Mumbai: Even though the Maharashtra State Common Entrance Test Cell (Maha CET Cell) has commenced the NEET PG 2021 counselling process for qualified candidates, the students are still in dilemma regarding their admission as the PG medical courses in private deemed institutes seem unaffordable.
Whereas the fees for PG medical courses in orthopaedics and gynecology at deemed universities range from Rs 28 lakh to Rs 60 lakh, for pursuing MD radio-diagnosis or dermatology, the students need to pay up to Rs 65 lakh per annum, reports TOI.
So, when on the one hand, seats in Government medical colleges continue to shrink, education in private and deemed institutes remain unaffordable for the students.
Resultantly, students are either being forced to drop a year or take up less preferred specialties in government colleges.
As per the latest media report by the Times of India, most of the MD MS courses at Navi Mumbai-based DY Patil University cost around Rs 40 lakh to Rs 65 lakh. Whereas the fees for MD Radio-diagnosis and Dermatology are around Rs 38 lakh at Karad's Krishna Institute of Medical Sciences, the same courses cost around Rs 35 lakh ar Bharatiya Vidyapeeth's Pune Campus. Most of the other courses at this institute cost around Rs 30 lakh. The students need to pay Rs 25-28 lakh for most clinical subjects at MGM and Pravara, Loni.
While commenting on the matter as to why the course fees are highest for MD Radio-diagnosis and Dermatology, an aspirant informed the daily that these two are the most sought-after courses.

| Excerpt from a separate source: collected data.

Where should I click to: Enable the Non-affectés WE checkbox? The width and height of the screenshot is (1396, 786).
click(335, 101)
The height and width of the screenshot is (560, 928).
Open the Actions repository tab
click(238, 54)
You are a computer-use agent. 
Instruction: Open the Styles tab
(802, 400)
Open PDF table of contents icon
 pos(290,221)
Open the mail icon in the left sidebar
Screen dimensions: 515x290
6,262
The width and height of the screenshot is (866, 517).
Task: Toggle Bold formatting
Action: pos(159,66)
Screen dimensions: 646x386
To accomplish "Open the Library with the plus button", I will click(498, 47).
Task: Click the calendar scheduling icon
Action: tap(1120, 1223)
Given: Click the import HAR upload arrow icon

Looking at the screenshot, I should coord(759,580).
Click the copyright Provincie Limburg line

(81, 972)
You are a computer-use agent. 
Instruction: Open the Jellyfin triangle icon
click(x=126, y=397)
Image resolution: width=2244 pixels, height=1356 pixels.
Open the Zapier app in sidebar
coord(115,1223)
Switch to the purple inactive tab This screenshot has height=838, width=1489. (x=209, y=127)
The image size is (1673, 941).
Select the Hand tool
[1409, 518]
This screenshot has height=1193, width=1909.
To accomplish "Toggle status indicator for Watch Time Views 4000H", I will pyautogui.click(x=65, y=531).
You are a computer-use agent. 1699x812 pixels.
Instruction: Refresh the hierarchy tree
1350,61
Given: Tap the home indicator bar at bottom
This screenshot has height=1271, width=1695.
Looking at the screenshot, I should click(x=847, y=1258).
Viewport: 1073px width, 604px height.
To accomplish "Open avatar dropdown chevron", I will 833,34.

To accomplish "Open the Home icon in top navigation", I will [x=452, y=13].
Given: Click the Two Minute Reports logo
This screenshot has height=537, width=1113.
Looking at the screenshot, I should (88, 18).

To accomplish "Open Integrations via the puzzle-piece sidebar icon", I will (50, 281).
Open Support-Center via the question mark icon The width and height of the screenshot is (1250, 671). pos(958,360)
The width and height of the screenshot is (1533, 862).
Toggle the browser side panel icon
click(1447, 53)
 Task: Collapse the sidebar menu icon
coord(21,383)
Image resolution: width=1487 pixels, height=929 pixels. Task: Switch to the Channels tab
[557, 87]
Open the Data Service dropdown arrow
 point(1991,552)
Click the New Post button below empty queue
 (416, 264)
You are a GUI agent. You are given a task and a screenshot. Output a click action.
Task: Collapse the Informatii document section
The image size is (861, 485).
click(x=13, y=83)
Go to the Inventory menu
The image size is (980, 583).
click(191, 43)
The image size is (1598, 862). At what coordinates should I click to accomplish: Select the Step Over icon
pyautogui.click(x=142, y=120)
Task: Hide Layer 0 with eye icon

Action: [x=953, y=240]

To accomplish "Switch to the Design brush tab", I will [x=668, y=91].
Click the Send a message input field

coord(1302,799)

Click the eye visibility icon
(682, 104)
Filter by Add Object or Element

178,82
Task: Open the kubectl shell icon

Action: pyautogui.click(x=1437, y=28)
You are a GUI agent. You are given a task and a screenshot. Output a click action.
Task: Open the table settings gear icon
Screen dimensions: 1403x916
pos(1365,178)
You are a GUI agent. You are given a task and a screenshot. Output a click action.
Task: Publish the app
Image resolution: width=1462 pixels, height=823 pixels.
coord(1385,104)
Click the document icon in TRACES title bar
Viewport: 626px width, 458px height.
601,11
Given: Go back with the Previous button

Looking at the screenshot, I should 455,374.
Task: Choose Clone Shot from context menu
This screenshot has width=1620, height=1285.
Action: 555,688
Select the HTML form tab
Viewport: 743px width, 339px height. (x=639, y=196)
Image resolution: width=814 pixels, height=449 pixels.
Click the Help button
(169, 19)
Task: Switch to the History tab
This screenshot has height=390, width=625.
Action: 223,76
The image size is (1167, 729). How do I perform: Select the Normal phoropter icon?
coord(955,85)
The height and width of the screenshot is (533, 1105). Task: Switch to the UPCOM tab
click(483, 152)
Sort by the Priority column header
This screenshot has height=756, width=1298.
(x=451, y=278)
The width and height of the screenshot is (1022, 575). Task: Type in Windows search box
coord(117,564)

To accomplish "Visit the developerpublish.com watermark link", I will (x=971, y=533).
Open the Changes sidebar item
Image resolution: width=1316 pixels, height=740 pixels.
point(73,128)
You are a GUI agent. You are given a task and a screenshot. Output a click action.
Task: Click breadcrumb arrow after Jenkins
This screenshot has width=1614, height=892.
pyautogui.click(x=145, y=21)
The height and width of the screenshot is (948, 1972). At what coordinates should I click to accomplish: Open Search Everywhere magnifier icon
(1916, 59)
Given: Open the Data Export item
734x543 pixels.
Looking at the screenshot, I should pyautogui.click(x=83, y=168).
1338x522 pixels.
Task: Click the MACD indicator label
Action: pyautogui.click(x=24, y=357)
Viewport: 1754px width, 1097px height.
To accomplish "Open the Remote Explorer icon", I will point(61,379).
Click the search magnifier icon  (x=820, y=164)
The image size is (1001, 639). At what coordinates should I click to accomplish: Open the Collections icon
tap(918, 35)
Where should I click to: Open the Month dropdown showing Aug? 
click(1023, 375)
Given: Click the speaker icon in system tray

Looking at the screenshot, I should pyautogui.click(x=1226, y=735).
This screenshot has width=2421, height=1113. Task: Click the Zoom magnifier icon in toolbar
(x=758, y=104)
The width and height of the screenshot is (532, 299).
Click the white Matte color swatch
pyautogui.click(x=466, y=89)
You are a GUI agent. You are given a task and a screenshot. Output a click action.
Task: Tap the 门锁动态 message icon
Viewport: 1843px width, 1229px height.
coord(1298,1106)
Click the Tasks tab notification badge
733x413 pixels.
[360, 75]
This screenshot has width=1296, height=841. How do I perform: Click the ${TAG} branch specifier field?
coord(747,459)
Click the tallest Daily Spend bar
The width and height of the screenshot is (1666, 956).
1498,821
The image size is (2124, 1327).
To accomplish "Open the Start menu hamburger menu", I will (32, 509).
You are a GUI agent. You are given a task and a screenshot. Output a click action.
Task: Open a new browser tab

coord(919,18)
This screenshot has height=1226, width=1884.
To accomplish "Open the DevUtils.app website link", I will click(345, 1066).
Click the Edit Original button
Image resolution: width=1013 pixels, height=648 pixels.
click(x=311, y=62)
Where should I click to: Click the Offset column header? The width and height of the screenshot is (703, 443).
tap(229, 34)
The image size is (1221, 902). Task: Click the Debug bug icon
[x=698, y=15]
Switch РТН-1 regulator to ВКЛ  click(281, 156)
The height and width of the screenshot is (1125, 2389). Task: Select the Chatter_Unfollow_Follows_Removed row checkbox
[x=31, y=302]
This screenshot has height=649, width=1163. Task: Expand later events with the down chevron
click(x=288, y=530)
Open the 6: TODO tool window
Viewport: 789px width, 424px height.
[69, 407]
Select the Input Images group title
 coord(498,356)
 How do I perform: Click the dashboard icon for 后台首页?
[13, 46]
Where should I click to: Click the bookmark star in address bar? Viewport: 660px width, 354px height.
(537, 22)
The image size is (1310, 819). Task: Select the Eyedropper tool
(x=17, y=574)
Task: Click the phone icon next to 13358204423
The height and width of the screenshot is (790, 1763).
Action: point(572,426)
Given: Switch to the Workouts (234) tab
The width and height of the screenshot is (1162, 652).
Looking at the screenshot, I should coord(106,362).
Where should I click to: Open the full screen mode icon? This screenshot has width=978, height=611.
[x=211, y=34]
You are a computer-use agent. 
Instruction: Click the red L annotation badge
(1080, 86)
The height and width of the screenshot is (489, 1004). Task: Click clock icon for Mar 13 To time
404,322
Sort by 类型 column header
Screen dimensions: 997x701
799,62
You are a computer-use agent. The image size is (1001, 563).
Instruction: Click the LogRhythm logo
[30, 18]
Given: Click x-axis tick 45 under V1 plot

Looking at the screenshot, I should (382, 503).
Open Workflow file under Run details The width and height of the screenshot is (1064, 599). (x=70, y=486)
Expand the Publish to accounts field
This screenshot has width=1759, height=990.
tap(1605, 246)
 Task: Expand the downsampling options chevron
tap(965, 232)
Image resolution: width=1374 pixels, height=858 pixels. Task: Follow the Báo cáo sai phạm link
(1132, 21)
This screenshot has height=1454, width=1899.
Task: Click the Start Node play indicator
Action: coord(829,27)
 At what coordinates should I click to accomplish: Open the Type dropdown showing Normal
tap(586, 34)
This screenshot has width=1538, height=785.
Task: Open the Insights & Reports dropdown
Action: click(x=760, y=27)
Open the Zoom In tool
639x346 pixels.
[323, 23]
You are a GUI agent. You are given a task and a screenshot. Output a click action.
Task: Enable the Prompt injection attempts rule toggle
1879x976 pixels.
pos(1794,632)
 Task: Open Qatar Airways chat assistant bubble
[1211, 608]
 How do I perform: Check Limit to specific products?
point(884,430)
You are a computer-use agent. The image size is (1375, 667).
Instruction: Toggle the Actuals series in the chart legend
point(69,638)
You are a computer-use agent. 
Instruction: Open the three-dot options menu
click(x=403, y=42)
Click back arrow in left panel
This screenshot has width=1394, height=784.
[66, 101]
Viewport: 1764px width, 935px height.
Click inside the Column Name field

"But with higher fees in private and deemed colleges and not enough clinical exposure, students strive to secure good merit ranks. But now, even with good ranks they are forced to opt for courses (in government colleges) that are not their top preferences. A student whose rank is within top 75 in state is forced to opt for MD radio in a private Mumbai college," he added.
Speaking to the daily, the dean of a deemed institute informed the daily that despite high fee structure, the seats in clinical subjects rarely go vacant. "A few in pre-clinical (such as physiology and anatomy) or paraclinical subjects such as pharmacology and pathology may go vacant, but clinical subjects are all taken," the dean mentioned adding that some of these institutes claim of having a world-class infrastructure in skills and simulator labs.
Medical Dialogues had reported last year that the National Medical Commission, in an attempt to reform the norms for fee fixation of MBBS and MD, MS courses, had issues draft guidelines for medical colleges in the public domain seeking feedback from people and various stakeholders.
The guidelines had said no to capitation fees, had clarified that fees at the newly established colleges would be determined on an ad hoc basis. Further, the guidelines had sought to regulate fees in 50% MBBS and postgraduate seats in private and deemed medical colleges.
Referring to the same, a parent representative informed the daily about pending court cases in the matter and added, "UGC and NMC both had initiated steps to regulate fees in deemed universities, but there has been no outcome till date. These universities started hiking fees after 2016, when a NEET-based centralised process came into practice. Only the super-rich can afford these fees."
She also pointed out that with Rs 65 lakh being fees for any particular course, the total course fees would touch around Rs 2 crore for the three years.